Я постучался в четвертую комнату, нечаянно наступив перед этим на хвост полосатому коту и одновременно чуть не запутавшись в рыболовной сети, висевшей на стене.

Дверь распахнулась, и на пороге появился старый знакомый.

— Брат, самогона не продашь?

— Я же тебе говорил, — пробурчал он с акцентом. — Почему не слюшаешь? Нету больше самогона и нэ будет.

— А Валюха говорит — есть, — хитро подмигнул я. — Давай так… Сколько за полтишок берешь? В два раза больше заплачу.

Я достал из кошелька красный чирик и махнул купюрой перед увесистым носом.

Глаза торговца алчно блеснули, но тут же погасли, будто он вспомнил свое трудное детство.

— Ладно… Продам тебе послэднюю бутылку. Для себя оставлял. Без ножа рэжешь, — он сграбастал десятку и исчез в комнате.

Я шагнул за ним, не давая ему закрыть дверь. Все-таки чирик кровный и заработанный честным трудом.

Тигран вытащил из-под кровати бутылку, закупоренную смятой газетой, и со вздохом протянул мне.

— А что так плохо у тебя с производством? Сахар забыл купить?

— Сосед, шайтан, обманул меня! — сверкнул Тигранчик глазами.

— Как обманул?

— Сказал отнэсти самогонный аппарат в милицию, я и отнес.

— Зачем отнес? — меня уже разбирало любопытство.

— Сказал, что надо на учет его поставить.

— На какой еще учет?

— Зарегистрировать, сказал, надо. Новый закон, говорит, вышел, что теперь самогон можно гнать, но, как это… В малих количествах, если для себя и аппарат небольшой, но его надо на учет поставить в органы.
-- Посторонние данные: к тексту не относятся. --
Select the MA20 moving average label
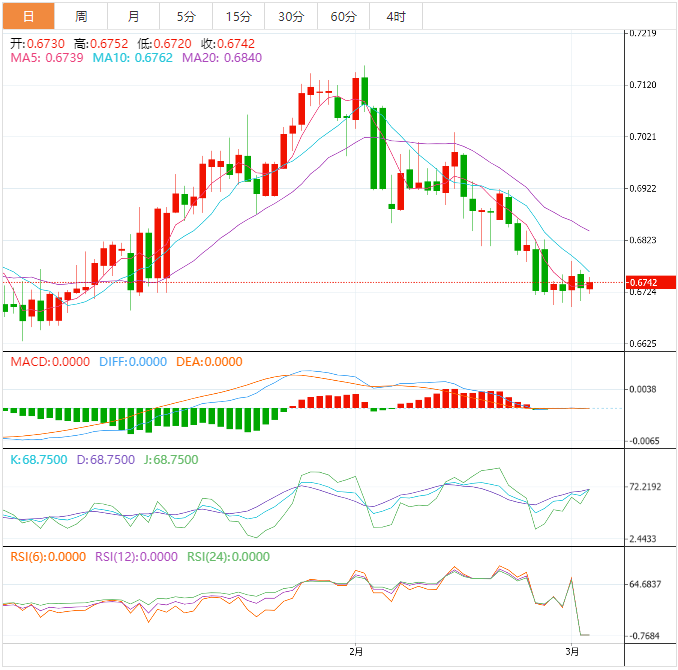 (x=222, y=59)
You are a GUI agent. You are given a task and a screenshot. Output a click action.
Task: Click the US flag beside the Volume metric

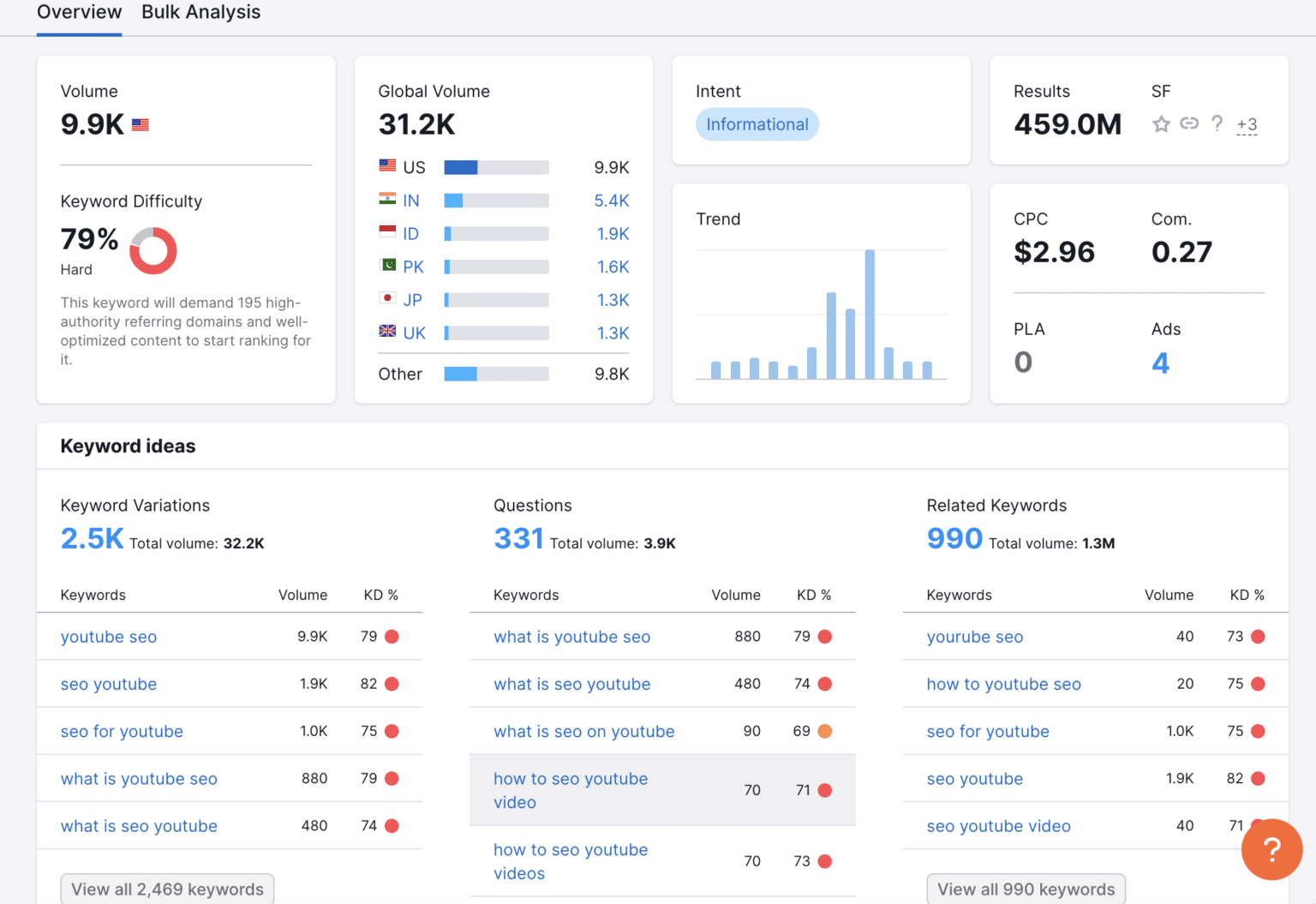pyautogui.click(x=140, y=124)
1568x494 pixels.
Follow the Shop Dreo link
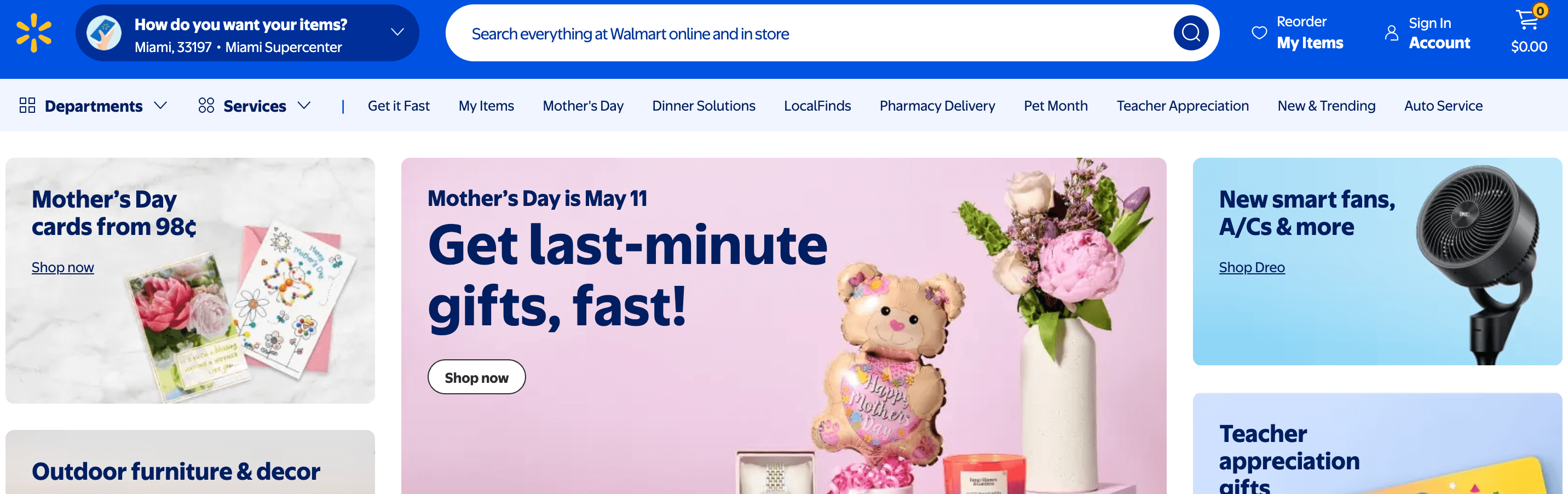click(x=1252, y=267)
Вот я и отнес.

— Так это он тебя обманул, — выдал я очевидное, прикрыв рот рукой, чтобы не расхохотаться.

— Так я не знал, — опустил плечи Тигран. — Думал, и правда закон новий. Рэформы! Прихожу в отделение, спрашиваю у дежурного, где тут у вас, товарищ, можно самогонный аппарат зарегистрировать. А он, шайтан, даже глазом не моргнул. Заноси, говорит, гражданин, сюда, я тебе его оформлю как надо. Ну я и занес.

— Злой у тебя сосед, — я фыркал и сдерживал смех.

— Да не злой, а мстительный. Я же тоже его в милицию сдал, вот он и обиделся. Отомстил мне.

— Как сдал?

— Он сам виноват. Я по-честному поступил. Ты вот сам представь, друг. В комнату я к нему зашел как-то, а он купюры мокрые по полу раскладывает. Я говорю, что дэлаешь? А он — не видишь? Деньги напечатал, теперь вот сушу. Вот я вызвал милицию, не знал же я, что этот шутник зарплату свою нечаянно постирал.

Тут уж я не выдержал да и прыснул от смеха. Тигран на меня обиженно покосился, отрешенно махнул рукой и скрылся в своей комнате.

С добычей я вернулся в комнату Вали. Та уже сгребла со стола бутылки и немного навела марафет в своей берлоге. Открыла окна, проветрила, выставила на стол стаканы. Я торжественно поставил бутылку на стол, и мой взгляд зацепился за фотографию в рамке, что одиноко стояла на подоконнике. На фотографии улыбалась знакомая рожа. Я пригляделся. Ну ни хрена себе… Это был покойничек Воеводин. Жизнерадостный тренер в купальных плавках обнимал искусственную пальму на фоне какой-то набережной. За спиной виднелась черно-белая гладь моря. Внизу, как на открытке, надпись — «Привет из Анапы».